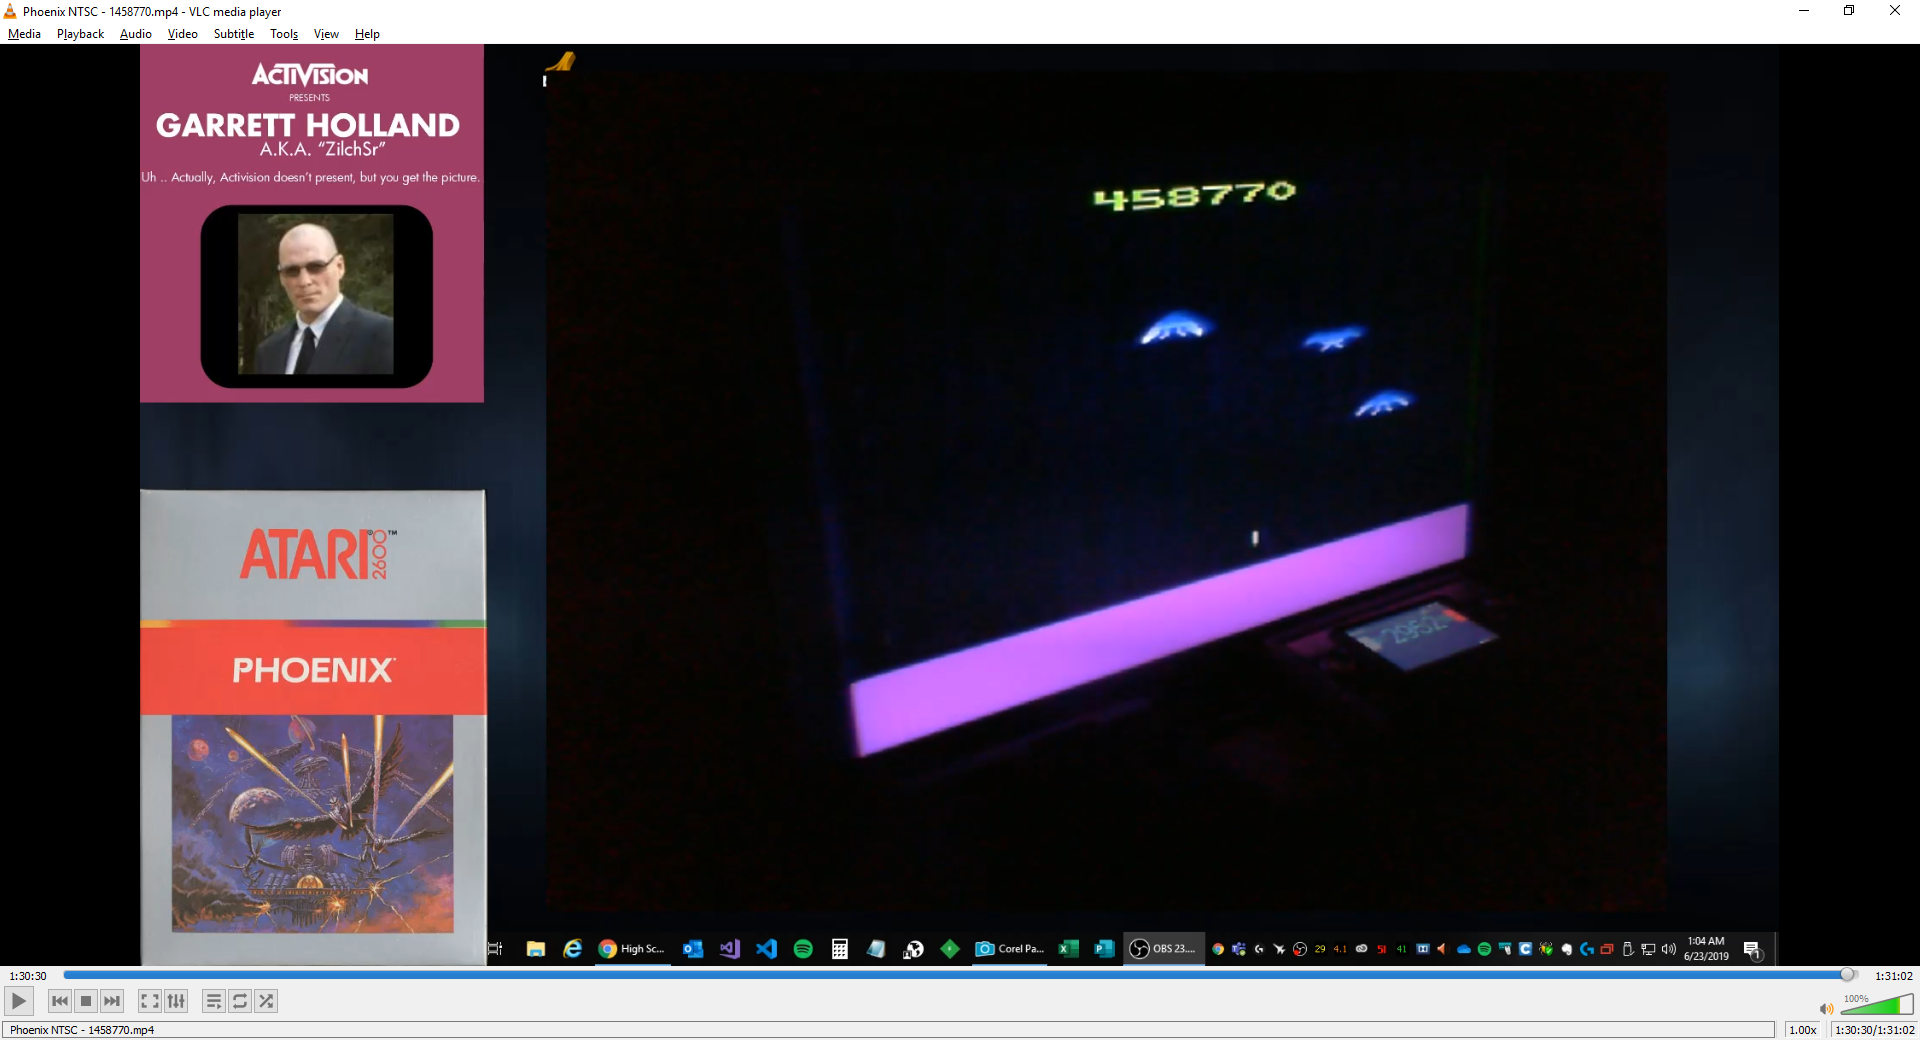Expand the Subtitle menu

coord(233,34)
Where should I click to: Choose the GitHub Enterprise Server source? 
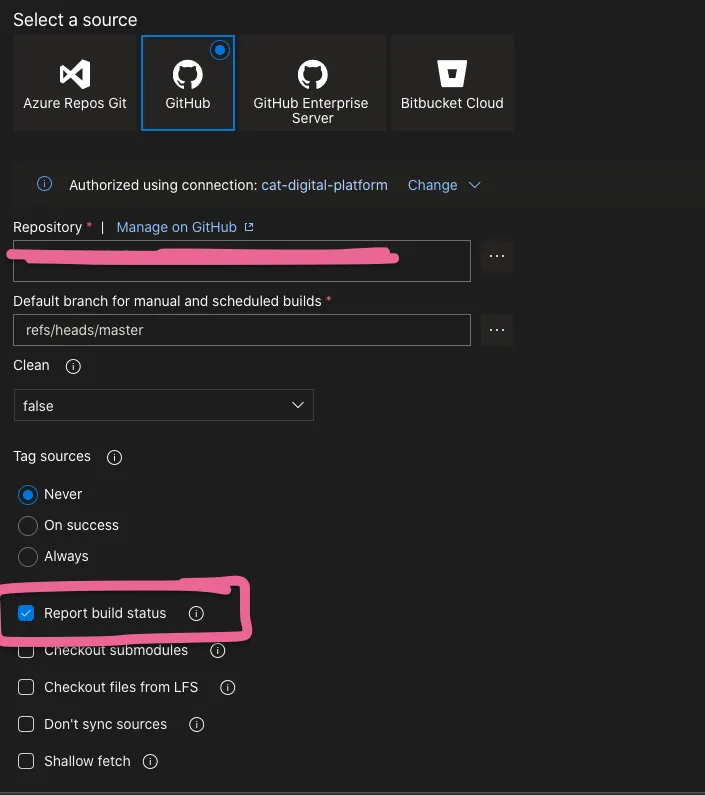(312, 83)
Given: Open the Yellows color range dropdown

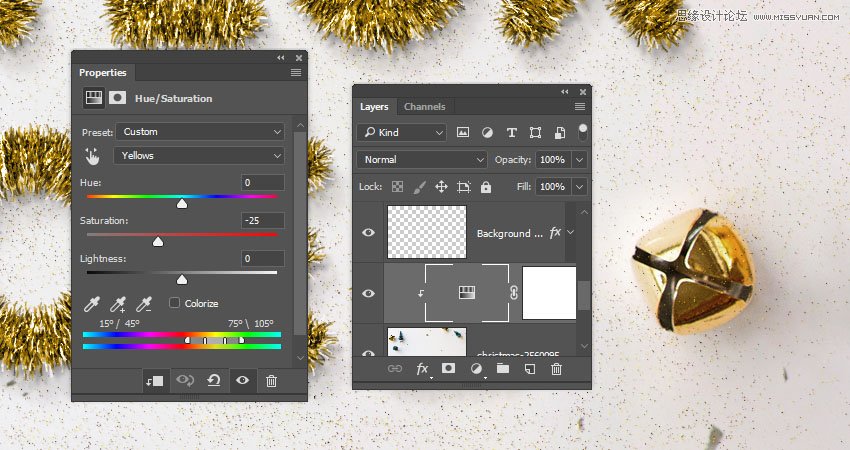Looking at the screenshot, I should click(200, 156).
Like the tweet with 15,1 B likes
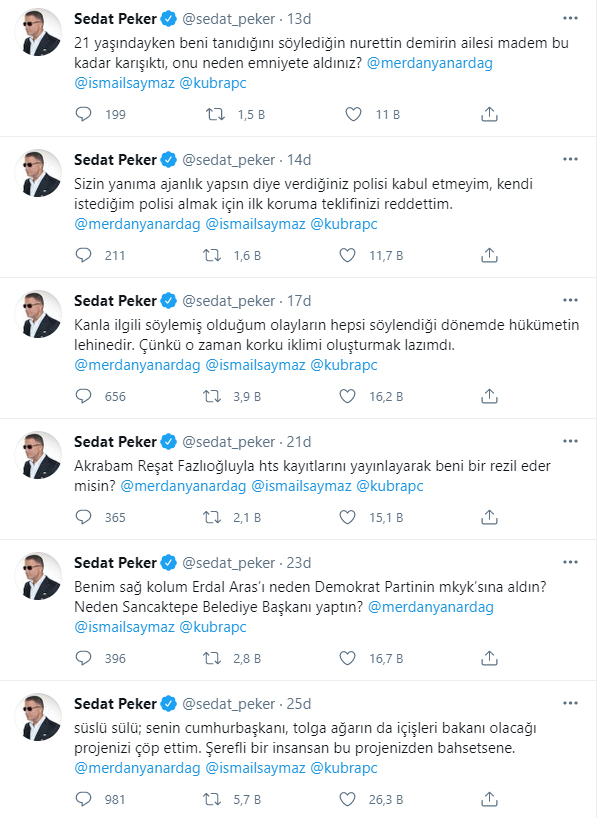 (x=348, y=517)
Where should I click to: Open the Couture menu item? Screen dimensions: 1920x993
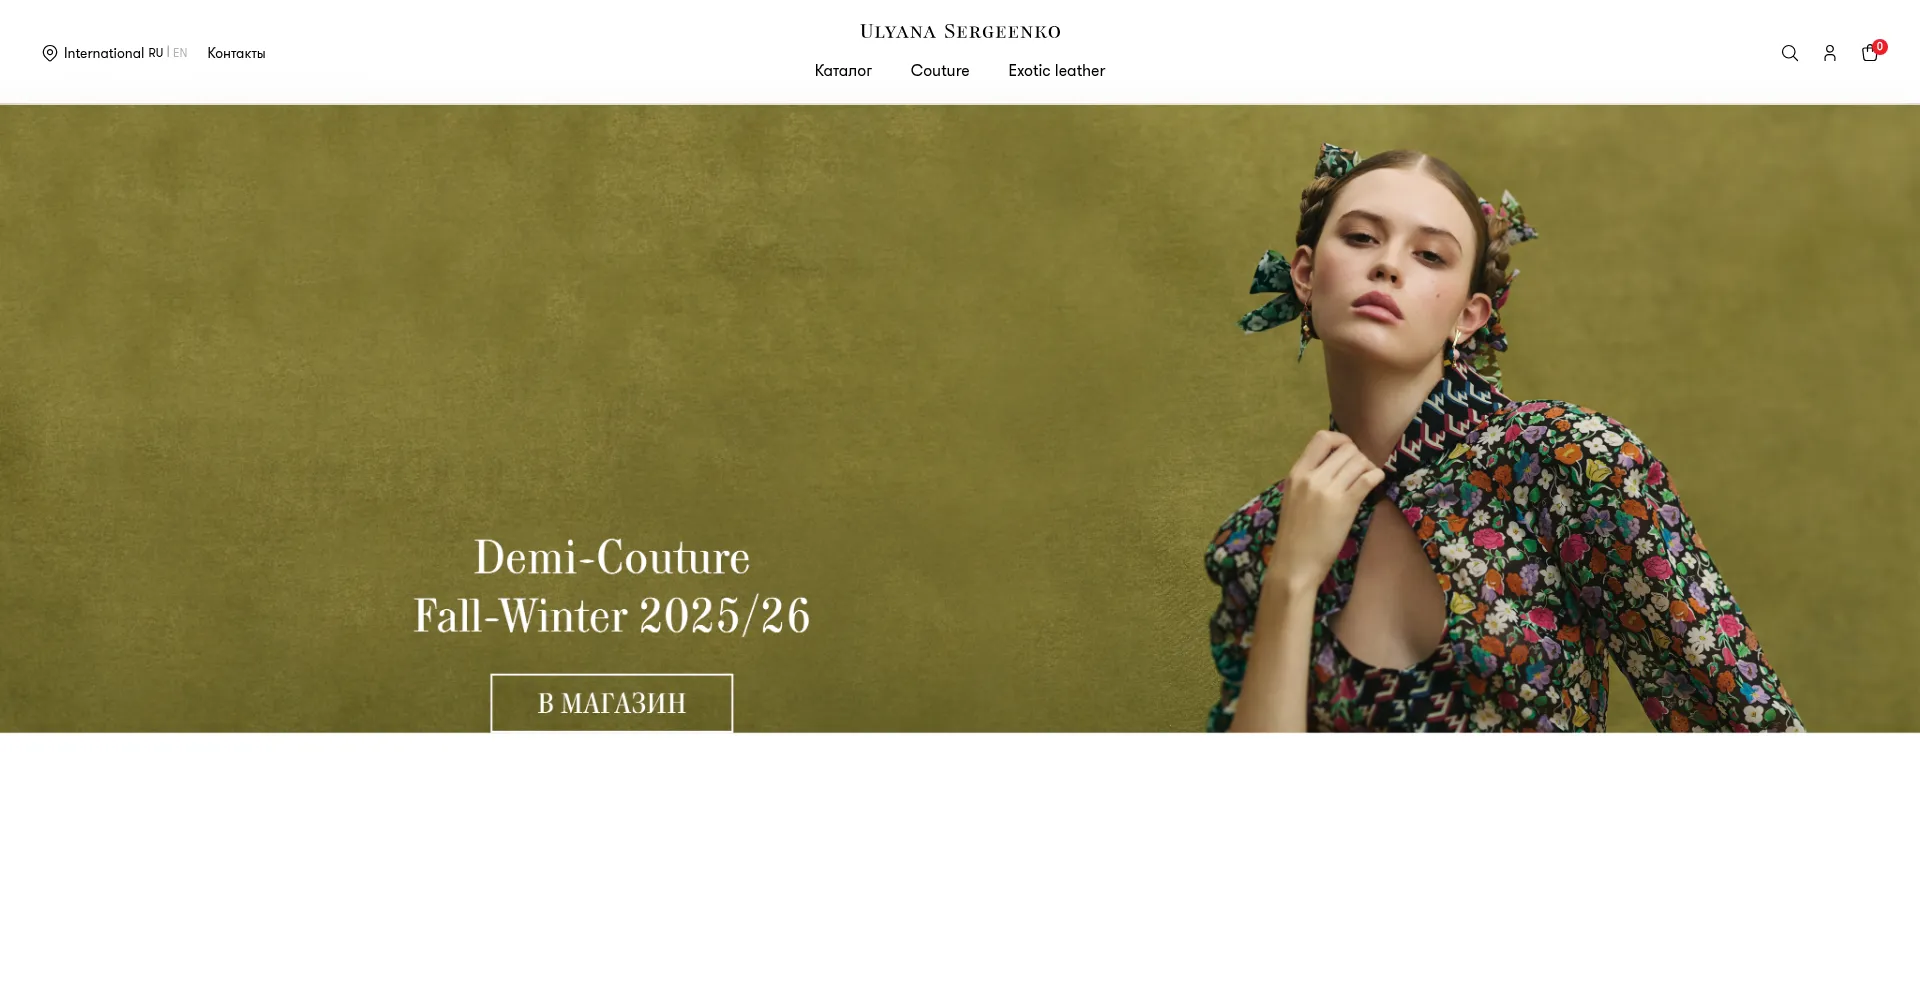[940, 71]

* [Description of the task] Starting at the line that contains "Where should I click to: Choose", transcribe every line through the end of the listing exactly, including both end lines and excluding pictures.

* [Result of the exercise]
Where should I click to: Choose the GitHub Enterprise Server source? 
(312, 83)
Given: Open the Yellows color range dropdown

Looking at the screenshot, I should click(200, 156).
Like the tweet with 15,1 B likes
 (x=348, y=517)
Where should I click to: Open the Couture menu item? Screen dimensions: 1920x993
[940, 71]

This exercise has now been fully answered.